16/2/23

Los hombres de antes

Mi primo Albertín tendría hoy unos setenta años. No sé decirlo con exactitud porque he ido al cementerio a mirar su lápida y me he encontrado con una señora en su lugar. 

Nunca coincidimos en vida. Se suicidó con veintiuno, aunque para mí, hasta hace pocos años, siempre se trató de un «accidente». Pensaba en un accidente de coche. Me le imaginaba conduciendo, rumbo a Bretaña, donde vive nuestra tía más joven (su mejor amiga entonces), pegándose una hostia con el 2CV contra las rocas en una curva cerrada. Pero no: se suicidó. 

No sé cómo lo hizo. Al igual que fantaseo con el accidente de tráfico, también me lo imagino disparándose con la escopeta de caza sin tener certeza alguna de que así terminará con su vida.

Albertín, me contaban mi padre (que le quería mucho) y otra de mis tías (esta vez de la rama materna, miembro además de su cuadrilla en tiempos) que era el raro, el extravagante del pueblo. Aquella extravagancia consistía en que le gustaba estudiar, sabía varios idiomas, aunque hablaba poco, y vestía casi siempre de negro. De habernos conocido nos habríamos encantado, intuyo, porque esa originalidad suya también es la mía, salvo en lo de permanecer callado.

Me pregunto aún a día de hoy si se podría haber evitado aquella muerte... Haber estado con él, escuchándole, intentando mitigar su sufrimiento sin juicios ni valoraciones... Haberle acompañado al médico y que no le dijeran solamente «sé fuerte, desarrolla tu resiliencia, sé un hombre».

# [Tareas a realizar]
[1] ¿Concuerdan con el texto sobre el primo Albertín estas afirmaciones? Contesta sí o no a cada una y cita las palabras del texto que lo deciden. (a) Albertín murió a los veintiún años. (b) El narrador sabe cómo se quitó la vida Albertín. (c) Albertín era muy hablador.
[2] En el texto sobre el primo Albertín, ¿de qué color vestía Albertín casi siempre?
[3] ¿Cómo se traduce al inglés esta oración del texto sobre el primo Albertín? «Aquella extravagancia consistía en que le gustaba estudiar, sabía varios idiomas, aunque hablaba poco, y vestía casi siempre de negro.»

# [Datos almacenados]

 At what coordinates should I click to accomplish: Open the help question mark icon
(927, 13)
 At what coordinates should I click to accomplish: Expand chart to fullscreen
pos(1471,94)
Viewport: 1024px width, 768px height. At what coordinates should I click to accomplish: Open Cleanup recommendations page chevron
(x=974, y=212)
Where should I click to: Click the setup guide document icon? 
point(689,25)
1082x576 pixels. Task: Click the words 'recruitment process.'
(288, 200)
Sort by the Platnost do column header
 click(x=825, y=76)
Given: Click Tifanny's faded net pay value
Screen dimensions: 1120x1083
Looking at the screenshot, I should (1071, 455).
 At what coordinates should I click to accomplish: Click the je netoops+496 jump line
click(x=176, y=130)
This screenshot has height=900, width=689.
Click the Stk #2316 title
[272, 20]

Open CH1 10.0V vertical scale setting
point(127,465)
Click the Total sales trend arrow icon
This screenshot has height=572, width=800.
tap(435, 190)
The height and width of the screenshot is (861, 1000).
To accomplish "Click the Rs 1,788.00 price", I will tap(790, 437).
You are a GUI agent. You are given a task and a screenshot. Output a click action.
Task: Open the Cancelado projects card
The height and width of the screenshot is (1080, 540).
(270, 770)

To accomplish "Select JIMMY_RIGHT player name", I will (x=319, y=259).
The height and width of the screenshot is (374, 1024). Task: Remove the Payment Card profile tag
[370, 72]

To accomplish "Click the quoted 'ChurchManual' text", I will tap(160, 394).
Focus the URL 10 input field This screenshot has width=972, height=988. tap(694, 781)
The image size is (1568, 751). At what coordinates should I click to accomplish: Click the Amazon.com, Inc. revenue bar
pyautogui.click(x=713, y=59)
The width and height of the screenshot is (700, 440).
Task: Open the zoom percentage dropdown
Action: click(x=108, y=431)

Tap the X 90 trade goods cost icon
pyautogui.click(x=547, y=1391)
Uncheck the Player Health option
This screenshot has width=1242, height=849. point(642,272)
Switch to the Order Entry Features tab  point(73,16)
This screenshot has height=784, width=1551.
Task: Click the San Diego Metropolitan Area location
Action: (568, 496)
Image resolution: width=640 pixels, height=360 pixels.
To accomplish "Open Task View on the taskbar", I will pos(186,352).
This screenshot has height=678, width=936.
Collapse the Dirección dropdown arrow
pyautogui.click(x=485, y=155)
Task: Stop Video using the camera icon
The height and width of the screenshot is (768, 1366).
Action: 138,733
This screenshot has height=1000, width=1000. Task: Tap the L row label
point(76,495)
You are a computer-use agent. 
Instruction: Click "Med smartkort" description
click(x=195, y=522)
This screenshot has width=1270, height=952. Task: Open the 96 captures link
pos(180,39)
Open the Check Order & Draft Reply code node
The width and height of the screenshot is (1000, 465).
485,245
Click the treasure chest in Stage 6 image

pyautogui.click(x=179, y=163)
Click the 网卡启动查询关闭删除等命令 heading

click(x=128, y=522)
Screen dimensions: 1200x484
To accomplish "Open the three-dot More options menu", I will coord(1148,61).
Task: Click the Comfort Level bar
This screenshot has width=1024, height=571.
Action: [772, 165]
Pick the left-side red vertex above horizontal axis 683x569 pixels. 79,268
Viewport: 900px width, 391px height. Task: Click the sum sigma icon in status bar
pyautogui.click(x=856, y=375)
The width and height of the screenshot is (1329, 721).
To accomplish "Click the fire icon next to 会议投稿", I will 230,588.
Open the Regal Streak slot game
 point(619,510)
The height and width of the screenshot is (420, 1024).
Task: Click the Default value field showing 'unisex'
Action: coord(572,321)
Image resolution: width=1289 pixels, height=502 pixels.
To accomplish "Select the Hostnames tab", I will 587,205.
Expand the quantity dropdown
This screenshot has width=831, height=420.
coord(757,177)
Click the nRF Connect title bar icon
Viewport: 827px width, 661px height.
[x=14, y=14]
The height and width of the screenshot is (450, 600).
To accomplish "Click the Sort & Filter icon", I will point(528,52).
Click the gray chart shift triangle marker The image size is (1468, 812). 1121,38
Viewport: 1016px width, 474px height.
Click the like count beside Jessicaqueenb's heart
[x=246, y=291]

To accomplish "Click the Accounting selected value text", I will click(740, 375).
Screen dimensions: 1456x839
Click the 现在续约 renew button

# [Lista de soluciones]
[1]
(a) Sí: «Se suicidó con veintiuno».
(b) No: «No sé cómo lo hizo.»
(c) No: «aunque hablaba poco».

[2] De negro.

[3] That eccentricity consisted in the fact that he liked to study, knew several languages, though he spoke little, and almost always dressed in black.